Ce n'est pas une olive rare par marketing. Elle est rare parce qu'elle pousse là et presque nulle part ailleurs. Sur un rayon suisse, les huiles espagnoles viennent d'ordinaire d'ailleurs: la Manzanilla Cacereña d'Estrémadure, l'Hojiblanca d'Andalousie, le pimentón de La Vera. Celle-ci ne ressemble à aucune d'elles, pour la simple raison que très peu de gens l'ont goûtée.

Segorbe, une ville d'huileries

Segorbe est à l'intérieur des terres, dans l'Alto Palancia. La ville a compté près de quatre-vingts huileries. Dans l'une d'elles, une almazara du XXe siècle, a ouvert en 2006 le Musée de l'Huile de Segorbe, un centre d'interprétation distingué par le Premier Prix national AEMO pour la promotion et la diffusion de la culture de l'olivier.

C'est à l'intérieur de ce musée que se trouve la boutique de Belluga Gourmet. Elle est tenue par José Luis Calpe et Teresa Blasco, qui se présentent comme les petits-enfants de Luis et Carmen, agriculteurs. Leur collection porte des prénoms de famille: El Abuelo, Claudia, Martín — respectivement Serrana de Espadán d'oliviers centenaires de terres sèches, Koroneiki, et Frantoio des terres irriguées de Segorbe.

Deux formats, deux usages

Nous faisons venir deux références. La bouteille First de 500 ml, en verre vert à bouchon blanc: son étiquette porte la mention Serrana de Espadán. Et la boîte Selección de 250 ml, dorée et opaque — une huile filtrée, dans un contenant qui ne laisse pas passer la lumière.

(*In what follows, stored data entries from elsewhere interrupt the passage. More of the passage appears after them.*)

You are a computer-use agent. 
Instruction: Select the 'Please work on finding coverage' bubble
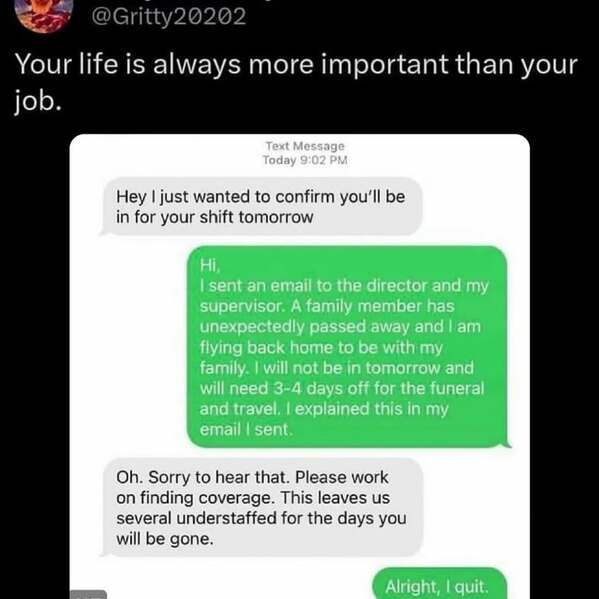[261, 508]
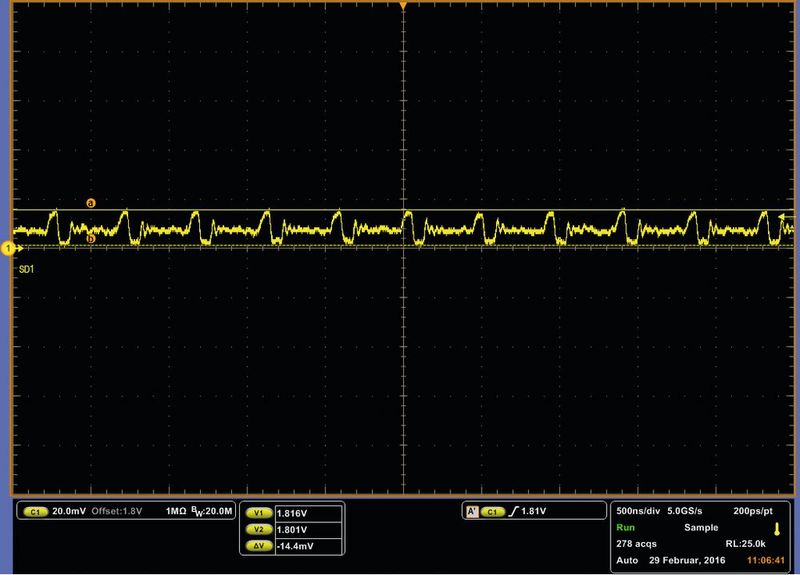Click the 20.0M bandwidth limit setting
The height and width of the screenshot is (575, 800).
[x=214, y=511]
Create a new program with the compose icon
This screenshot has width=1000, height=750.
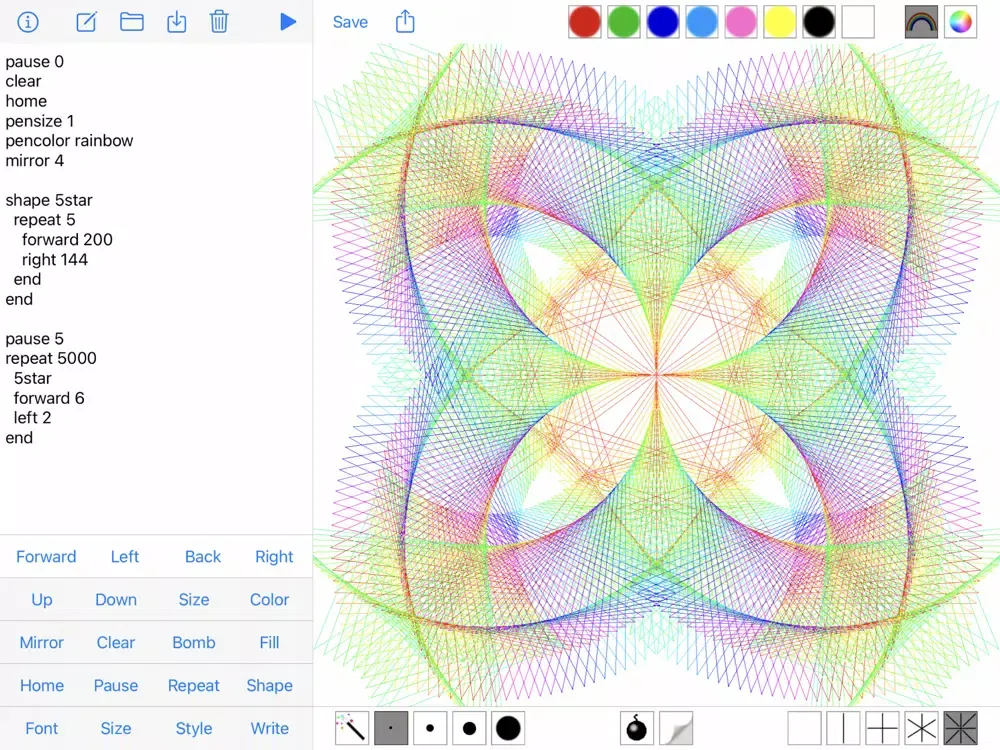86,22
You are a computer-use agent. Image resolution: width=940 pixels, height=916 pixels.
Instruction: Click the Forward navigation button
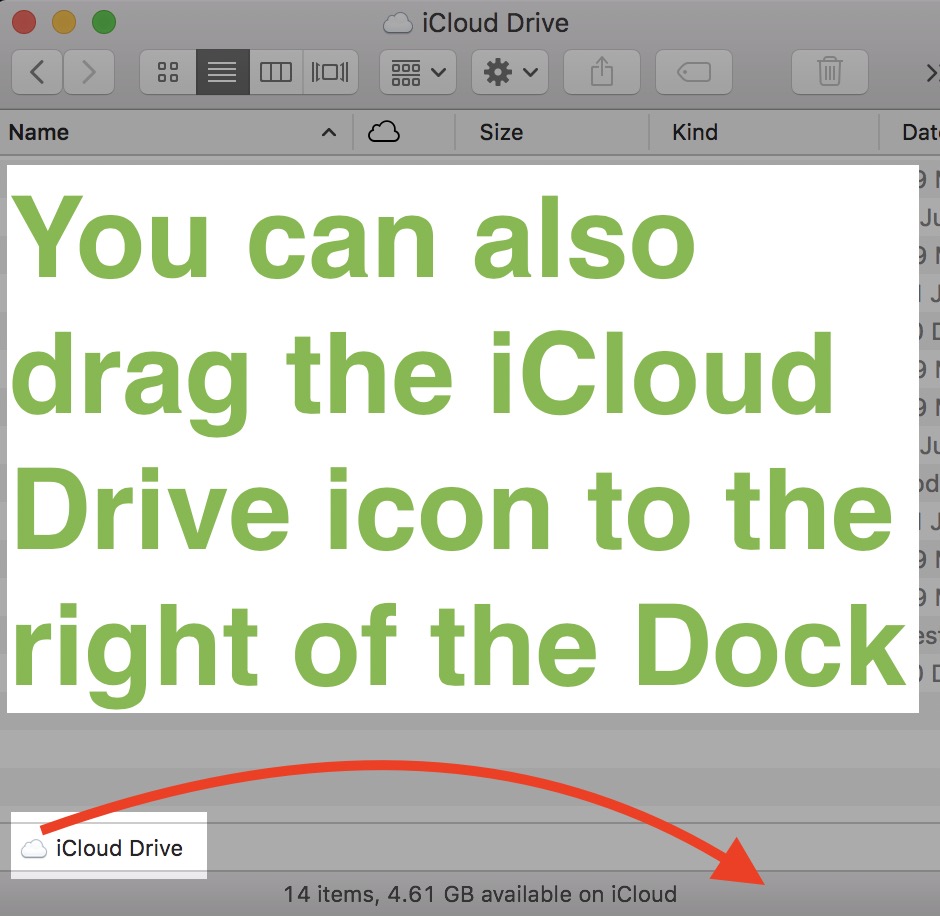(x=89, y=71)
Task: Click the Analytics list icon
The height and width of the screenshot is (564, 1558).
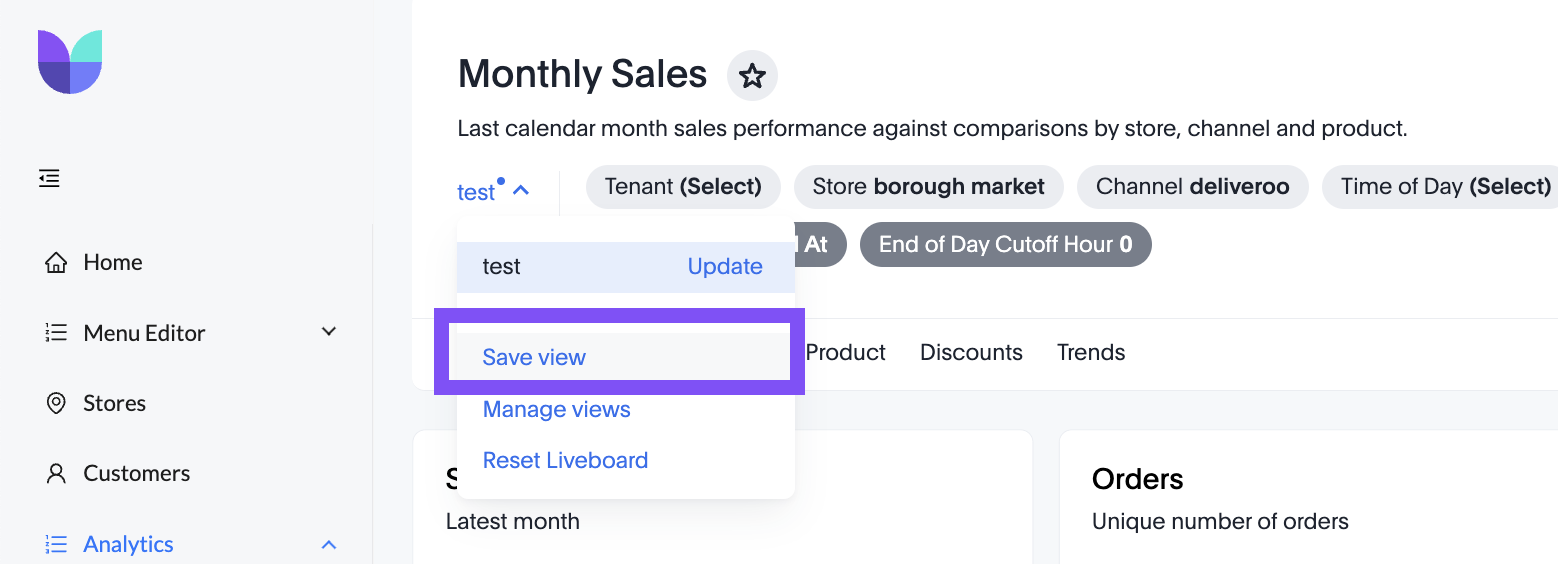Action: coord(57,544)
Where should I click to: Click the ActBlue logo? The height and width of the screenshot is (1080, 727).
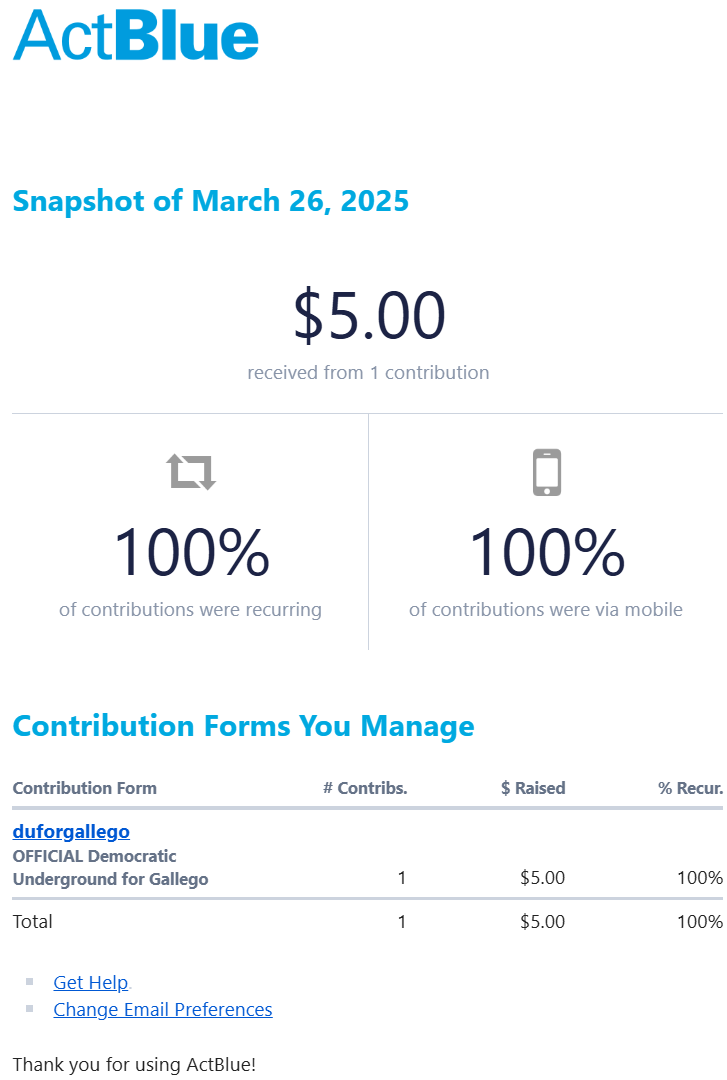pos(136,35)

L'opacité n'est pas un détail d'esthétique. La lumière est ce qui abîme le plus vite une huile d'olive, avant même la chaleur. Une boîte métal protège mieux qu'un verre transparent posé près de la fenêtre.

Comment la garder, comment la boire

Au frais et au sec, loin du feu et de la lumière. Une fois ouverte, à finir en quelques mois: une huile d'olive n'est pas un vin, elle ne s'améliore pas en attendant.

Pour la goûter vraiment, le mieux reste le plus simple: à cru, sur du pain, sur une tomate, sur des légumes sortis du four. Une huile de cuisson se juge à la casserole; une huile comme celle-ci se juge à la cuillère.